Indignado, Acosta Ríos sigue sin entender por qué tantas mentiras: “nos sembraron armas, droga, montaron una historia sin fundamento para justificar su error. Dicen que los marinos son los mejor preparados; que los enseñen a tener valor para reconocer sus errores, para reconocer sus crímenes”.
Pero la Marina no ha aceptado públicamente el crimen, ni el mando superior a cargo asumió su responsabiidad en el operativo. La familia presentó inmediatamente la denuncia ante la Procuraduría General de la República y después de cinco meses sólo han comparecido dos marinos, a quienes se protege manteniendo en secreto su identidad: “Pero el caso no avanza. Nunca se les detuvo, jamás se les exigieron responsabilidades. Nadie del gobierno se ha arrimado a darnos una explicación, ni de la Comisión Nacional de los Derechos Humanos ni de ninguna institución. Quieren demostrar que no pasó nada…”.
Y muestra la carta de no antecedentes penales de su hijo que trabajaba en Nuevo Laredo y estaba de visita atendiendo a su padre enfermo. Gustavo Acosta Luján deja a un niño de tres años: ¿Dónde está la reparación del daño? La Marina debe reparar lo que hizo, compensar a mi nieto que se queda en el desamparo. Arreglarnos la casa. Todo lo pagamos nosotros. Pido justicia.

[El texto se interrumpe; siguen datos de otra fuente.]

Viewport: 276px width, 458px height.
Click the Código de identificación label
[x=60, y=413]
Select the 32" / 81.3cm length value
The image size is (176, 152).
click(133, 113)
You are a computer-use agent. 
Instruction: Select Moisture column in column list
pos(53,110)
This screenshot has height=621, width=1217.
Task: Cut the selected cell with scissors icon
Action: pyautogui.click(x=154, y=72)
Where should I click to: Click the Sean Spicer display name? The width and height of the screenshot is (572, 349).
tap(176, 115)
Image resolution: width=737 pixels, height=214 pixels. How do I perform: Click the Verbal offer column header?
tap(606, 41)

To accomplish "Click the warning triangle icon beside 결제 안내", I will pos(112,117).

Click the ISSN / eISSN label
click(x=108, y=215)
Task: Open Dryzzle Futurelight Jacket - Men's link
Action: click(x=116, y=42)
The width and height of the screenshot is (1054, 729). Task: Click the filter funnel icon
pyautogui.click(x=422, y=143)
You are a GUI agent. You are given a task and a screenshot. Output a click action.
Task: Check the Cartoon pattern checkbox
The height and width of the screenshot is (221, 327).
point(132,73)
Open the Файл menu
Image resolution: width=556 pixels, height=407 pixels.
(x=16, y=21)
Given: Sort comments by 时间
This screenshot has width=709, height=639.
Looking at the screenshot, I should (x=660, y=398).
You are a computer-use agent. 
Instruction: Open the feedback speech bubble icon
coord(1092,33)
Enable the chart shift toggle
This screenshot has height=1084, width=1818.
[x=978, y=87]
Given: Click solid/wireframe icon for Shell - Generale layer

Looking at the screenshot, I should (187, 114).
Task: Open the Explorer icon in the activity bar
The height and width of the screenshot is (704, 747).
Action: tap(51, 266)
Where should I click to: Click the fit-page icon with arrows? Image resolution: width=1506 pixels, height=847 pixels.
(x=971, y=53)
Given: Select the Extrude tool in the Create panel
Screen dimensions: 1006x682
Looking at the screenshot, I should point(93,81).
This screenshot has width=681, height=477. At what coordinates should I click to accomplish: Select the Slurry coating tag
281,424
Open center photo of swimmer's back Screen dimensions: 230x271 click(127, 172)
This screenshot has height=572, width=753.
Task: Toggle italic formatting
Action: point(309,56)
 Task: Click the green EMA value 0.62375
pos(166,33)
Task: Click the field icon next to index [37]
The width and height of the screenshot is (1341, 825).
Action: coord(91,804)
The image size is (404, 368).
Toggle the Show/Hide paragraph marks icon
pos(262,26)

Su hija Karen Paola señala que su hermano fue un daño colateral como otros miles. “Cuando nos sacaban de la casa –recuerda– uno de ellos dijo: No hay nada, jefe, ya la regamos, es casa de familia. Y el jefe le contestó: cállese el hocico, pendejo, porque lo van a oír. Luego se llevaron el cuerpo de mi hermano y dejaron la casa sola y la camioneta baleada”.
Para todos ha sido muy difícil volver a la casa. Al llegar se dieron cuenta de que les habían robado la mayor parte de sus muebles, celulares y computadoras. Es como volver a empezar. Llora otra vez: Tenemos mucho miedo, pero qué más, ¿a dónde nos vamos? Tampoco nos vamos a callar. Vivimos con miedo. Pareciera que los marinos son delincuentes con licencia para matar.
Su madre insiste: Queremos que limpien su nombre. No mataron un animal, era un ser humano, un inocente, mi hijo.